DATASET RECORDS Block Start

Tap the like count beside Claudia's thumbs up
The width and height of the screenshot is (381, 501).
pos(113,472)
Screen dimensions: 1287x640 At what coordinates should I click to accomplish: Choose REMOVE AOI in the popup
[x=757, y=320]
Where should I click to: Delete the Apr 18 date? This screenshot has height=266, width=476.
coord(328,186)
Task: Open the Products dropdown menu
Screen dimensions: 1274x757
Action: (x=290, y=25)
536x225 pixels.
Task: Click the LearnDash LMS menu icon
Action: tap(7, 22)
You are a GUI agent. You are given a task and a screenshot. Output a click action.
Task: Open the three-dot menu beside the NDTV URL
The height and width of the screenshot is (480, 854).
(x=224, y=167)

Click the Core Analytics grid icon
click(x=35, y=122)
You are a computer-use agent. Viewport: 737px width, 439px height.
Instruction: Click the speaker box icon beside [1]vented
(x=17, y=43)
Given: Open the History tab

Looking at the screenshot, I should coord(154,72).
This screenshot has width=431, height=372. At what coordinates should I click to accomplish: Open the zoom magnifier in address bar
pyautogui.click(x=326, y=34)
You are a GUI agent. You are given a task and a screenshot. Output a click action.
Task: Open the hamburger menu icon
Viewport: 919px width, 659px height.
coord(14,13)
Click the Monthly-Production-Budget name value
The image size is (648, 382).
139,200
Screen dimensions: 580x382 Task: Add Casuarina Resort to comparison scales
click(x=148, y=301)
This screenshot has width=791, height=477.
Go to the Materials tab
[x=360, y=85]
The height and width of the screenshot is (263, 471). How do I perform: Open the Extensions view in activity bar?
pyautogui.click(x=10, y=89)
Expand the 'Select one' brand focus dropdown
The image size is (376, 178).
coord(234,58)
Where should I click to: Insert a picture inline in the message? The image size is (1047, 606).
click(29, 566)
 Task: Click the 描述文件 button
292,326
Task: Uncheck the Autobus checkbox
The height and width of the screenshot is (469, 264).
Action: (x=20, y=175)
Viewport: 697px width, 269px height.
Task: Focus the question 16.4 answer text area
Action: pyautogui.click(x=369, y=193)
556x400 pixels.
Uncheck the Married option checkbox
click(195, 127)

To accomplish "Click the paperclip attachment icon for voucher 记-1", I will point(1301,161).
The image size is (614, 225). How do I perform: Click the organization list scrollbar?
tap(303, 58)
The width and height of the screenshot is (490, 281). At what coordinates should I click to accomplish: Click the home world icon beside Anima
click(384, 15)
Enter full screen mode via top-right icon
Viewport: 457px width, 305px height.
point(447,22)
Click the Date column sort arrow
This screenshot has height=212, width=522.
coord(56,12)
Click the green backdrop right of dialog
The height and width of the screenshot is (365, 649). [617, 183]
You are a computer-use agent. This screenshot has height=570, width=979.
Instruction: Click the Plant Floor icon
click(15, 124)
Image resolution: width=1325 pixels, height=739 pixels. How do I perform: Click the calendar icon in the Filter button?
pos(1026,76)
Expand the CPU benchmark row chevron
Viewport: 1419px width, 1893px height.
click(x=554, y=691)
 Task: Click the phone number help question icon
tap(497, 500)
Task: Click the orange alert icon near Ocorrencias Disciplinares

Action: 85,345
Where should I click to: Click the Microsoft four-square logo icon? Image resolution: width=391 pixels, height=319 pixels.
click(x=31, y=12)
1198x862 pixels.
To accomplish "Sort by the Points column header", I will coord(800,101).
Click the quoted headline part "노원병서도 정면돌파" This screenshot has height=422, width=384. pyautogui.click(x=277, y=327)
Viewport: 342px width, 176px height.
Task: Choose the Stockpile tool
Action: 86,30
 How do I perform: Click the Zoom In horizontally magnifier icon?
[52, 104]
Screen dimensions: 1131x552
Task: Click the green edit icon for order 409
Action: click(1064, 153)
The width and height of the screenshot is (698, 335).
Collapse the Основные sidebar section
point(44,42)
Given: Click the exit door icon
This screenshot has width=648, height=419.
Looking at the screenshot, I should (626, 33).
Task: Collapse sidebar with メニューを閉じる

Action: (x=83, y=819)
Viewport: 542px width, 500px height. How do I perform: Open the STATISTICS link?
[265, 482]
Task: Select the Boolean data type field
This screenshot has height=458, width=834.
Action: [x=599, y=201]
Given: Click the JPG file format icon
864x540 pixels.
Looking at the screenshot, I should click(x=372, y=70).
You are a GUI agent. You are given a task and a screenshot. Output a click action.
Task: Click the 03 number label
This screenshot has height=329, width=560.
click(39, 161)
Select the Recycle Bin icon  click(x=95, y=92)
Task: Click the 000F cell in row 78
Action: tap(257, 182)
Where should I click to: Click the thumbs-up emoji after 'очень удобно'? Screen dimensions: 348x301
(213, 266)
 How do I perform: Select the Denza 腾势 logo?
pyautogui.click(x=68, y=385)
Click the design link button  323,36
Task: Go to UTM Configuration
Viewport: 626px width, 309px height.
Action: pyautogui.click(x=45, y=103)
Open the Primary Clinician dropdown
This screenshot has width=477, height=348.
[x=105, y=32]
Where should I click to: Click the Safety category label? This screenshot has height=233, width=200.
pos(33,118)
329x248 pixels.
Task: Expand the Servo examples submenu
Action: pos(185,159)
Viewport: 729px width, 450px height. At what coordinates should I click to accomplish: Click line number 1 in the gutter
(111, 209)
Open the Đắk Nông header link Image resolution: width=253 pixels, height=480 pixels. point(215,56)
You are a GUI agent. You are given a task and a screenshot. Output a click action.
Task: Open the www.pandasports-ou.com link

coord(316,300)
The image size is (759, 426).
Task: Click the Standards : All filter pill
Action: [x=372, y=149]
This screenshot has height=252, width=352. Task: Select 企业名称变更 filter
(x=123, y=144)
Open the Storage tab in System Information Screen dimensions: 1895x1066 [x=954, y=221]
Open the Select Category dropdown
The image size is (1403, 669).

DATASET RECORDS Block End

## WHAT YOU SHOULD DO
Each line of the listing above that includes the word "header" is to be counted, and only the total reported.

## RESULT
2